Dr. Warren E. Wacker, director of University Health Services (UHS), said that UHS treats "a ballpark figure of 100 cases a year" of non-gonococcal urethritis (NGU). "We probably see more of it than any other venereal disease but I haven't noticed any great increase lately," Wacker said.
Cases of NGU, one of 14 sexually-transmitted diseases, outnumber cases of gonorrhea or syphillis statewide, Penney said.
The disease, which resembles the symptoms of gonorrhea, has "been around a long time," Fiumara said. "We just never recognized it in the past."
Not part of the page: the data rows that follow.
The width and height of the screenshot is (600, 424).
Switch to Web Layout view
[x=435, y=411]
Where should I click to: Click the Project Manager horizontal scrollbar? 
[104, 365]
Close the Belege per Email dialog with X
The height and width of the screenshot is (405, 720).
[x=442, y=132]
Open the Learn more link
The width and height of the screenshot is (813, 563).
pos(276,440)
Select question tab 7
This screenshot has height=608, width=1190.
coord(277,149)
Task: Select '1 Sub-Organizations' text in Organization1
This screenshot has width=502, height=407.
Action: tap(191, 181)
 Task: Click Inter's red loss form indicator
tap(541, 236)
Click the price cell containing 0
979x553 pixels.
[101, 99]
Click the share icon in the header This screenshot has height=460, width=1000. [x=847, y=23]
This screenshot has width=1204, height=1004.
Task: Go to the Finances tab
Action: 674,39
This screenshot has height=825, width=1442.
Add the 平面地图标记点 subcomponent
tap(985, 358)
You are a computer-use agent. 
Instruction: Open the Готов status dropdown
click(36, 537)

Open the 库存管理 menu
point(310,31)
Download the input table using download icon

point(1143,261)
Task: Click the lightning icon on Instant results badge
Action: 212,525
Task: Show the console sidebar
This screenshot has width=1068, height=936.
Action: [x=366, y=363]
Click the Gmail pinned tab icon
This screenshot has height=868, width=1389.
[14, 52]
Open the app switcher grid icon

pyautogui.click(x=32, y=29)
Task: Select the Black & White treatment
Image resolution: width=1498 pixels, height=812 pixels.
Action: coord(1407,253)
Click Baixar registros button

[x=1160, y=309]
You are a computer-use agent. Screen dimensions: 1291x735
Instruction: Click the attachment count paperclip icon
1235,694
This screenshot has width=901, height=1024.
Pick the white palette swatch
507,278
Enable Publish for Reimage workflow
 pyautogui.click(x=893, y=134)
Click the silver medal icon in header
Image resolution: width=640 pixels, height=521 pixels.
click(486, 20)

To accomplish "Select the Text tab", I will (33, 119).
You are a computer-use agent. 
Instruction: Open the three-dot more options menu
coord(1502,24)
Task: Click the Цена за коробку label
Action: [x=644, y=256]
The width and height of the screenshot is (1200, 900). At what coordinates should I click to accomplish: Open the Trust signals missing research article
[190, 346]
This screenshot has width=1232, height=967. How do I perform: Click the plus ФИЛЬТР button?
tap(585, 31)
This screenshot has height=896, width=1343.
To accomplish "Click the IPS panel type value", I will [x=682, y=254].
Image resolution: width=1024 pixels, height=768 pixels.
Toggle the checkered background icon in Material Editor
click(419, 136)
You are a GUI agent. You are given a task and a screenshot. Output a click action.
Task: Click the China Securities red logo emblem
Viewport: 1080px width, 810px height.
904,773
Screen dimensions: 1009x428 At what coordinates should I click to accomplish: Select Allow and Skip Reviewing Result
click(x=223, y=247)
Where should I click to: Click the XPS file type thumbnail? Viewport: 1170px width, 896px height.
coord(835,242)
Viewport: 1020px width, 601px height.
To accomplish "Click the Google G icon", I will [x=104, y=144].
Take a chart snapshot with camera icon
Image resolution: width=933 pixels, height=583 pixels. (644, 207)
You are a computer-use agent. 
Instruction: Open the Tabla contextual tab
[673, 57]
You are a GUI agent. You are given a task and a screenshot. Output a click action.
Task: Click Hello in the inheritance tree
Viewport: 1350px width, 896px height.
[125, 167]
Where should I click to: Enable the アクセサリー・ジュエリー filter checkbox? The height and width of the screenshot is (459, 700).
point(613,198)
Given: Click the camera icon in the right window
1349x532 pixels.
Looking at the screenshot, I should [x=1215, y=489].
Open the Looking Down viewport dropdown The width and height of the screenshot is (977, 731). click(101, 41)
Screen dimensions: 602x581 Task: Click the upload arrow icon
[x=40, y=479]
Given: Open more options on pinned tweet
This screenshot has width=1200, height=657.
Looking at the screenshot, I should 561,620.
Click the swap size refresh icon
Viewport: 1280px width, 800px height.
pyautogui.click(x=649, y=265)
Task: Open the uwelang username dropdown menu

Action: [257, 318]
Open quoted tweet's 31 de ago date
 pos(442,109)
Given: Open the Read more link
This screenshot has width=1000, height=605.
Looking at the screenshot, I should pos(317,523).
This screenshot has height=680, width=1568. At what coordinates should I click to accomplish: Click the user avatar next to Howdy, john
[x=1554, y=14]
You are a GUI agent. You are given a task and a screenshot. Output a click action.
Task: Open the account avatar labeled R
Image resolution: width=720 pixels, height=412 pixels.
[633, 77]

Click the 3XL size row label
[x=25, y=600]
Even today, the disease is diagnosed "by elimination," Elizabeth Penney, the public health nursing advisor specialist in the state's venereal disease program, said yesterday. "If we see a male with a discharge and we culture it and it's not gonorrhea, then we treat for NGU," she explained.
The NGU symptoms in the male are not as severe as those of gonorrhea. "The discharge is watery and it smarts, but doesn't burn as it does with gonorrhea," Fiumara said.
While female carriers usually do not exhibit symptoms, according to Wacker, at least one of the forms of NGU may cause inflammatory pelvic disease which can lead to sterility. "Doctors have to recognize this disease as sexually transmitted and realize that it poses a real danger to the female," Dr. William W. McCormack, professor of Medicine, said yesterday.
Treating the female partner of the male with NGU is also necessary to keep the disease from recurring. "It is really a waste of effort if you don't treat the gals too," Fiumara said.
"It's unusual that the disease is spreading while other venereal diseases are decreasing," Fiumara said. "It may be that it is just being reported more," he added.